Exercise goal -> Copy out, from the entries below, each line that holds the string "badge".

Records supplied ->
================
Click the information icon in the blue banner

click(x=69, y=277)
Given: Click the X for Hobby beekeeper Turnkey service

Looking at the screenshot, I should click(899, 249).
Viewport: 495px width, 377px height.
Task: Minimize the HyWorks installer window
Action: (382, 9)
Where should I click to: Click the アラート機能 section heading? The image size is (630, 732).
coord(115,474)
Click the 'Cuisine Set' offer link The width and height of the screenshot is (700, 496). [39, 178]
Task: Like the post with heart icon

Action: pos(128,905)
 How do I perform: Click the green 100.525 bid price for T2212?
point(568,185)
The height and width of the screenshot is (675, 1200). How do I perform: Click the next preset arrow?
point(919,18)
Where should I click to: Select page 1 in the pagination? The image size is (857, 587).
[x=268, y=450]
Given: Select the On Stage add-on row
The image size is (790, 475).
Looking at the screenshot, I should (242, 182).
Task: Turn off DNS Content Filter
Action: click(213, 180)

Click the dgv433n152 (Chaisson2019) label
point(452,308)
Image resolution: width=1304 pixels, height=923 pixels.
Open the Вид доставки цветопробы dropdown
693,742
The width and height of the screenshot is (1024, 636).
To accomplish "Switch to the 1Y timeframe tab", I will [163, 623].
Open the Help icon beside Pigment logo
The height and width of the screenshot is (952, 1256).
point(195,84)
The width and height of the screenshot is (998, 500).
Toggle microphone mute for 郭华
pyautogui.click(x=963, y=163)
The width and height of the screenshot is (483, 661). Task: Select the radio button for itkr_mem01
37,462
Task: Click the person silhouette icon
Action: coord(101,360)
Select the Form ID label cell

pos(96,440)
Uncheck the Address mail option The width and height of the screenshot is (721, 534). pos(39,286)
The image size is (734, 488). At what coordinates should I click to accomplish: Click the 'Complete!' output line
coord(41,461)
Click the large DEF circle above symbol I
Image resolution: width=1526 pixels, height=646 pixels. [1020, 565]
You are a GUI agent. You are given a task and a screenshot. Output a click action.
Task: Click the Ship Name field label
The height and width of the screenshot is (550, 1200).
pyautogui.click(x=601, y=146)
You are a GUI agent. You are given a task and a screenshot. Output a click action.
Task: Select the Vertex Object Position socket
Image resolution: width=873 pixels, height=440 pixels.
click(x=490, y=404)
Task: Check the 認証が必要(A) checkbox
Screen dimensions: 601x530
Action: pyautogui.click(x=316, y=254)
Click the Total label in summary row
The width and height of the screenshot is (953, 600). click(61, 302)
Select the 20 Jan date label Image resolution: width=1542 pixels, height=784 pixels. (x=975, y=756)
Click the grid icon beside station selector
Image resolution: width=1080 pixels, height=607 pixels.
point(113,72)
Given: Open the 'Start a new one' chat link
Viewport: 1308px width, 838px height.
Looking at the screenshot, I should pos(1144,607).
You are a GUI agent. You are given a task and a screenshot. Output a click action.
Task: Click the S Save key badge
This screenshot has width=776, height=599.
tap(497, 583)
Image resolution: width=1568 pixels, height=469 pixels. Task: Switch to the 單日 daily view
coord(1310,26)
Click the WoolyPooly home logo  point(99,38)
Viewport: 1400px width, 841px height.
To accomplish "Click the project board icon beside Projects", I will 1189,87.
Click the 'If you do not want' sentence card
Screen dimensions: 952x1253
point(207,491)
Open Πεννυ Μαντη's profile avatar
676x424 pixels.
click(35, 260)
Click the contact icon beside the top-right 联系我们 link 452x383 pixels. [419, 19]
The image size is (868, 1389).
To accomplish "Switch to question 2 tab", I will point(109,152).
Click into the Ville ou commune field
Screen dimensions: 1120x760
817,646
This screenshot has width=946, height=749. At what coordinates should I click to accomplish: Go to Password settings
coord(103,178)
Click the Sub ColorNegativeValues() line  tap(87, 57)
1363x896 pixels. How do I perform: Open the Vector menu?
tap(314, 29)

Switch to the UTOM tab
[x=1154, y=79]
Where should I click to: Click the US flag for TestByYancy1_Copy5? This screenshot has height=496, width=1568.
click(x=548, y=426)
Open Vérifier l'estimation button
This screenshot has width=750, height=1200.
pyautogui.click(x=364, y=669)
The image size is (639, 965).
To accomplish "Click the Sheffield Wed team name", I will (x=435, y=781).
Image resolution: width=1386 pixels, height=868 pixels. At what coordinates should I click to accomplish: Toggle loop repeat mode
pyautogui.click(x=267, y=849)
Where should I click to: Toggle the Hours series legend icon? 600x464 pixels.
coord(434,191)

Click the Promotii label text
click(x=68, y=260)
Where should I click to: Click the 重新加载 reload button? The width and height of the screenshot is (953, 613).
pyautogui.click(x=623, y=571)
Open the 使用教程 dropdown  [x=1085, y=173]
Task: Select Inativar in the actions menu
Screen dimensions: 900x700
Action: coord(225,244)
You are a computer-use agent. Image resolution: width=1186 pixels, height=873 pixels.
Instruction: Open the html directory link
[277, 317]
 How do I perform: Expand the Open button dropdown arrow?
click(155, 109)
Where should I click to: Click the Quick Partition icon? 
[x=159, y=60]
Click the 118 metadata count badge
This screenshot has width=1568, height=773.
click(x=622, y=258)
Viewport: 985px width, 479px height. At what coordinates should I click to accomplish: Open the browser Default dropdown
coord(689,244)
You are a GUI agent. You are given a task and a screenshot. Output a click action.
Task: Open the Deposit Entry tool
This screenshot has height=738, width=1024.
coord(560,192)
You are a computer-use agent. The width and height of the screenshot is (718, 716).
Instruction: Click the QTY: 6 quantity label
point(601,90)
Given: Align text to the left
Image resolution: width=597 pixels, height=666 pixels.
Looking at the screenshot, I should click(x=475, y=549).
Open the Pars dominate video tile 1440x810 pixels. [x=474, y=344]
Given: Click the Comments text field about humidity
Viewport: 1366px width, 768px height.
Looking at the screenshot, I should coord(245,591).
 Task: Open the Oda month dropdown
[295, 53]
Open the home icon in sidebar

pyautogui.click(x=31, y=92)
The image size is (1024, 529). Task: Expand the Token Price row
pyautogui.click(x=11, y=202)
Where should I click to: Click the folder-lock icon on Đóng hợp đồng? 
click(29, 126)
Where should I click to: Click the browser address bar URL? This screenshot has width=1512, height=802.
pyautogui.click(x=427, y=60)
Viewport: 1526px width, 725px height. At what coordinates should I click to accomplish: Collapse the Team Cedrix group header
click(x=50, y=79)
================
Result of the task ->
Task: Click the S Save key badge
Click the 118 metadata count badge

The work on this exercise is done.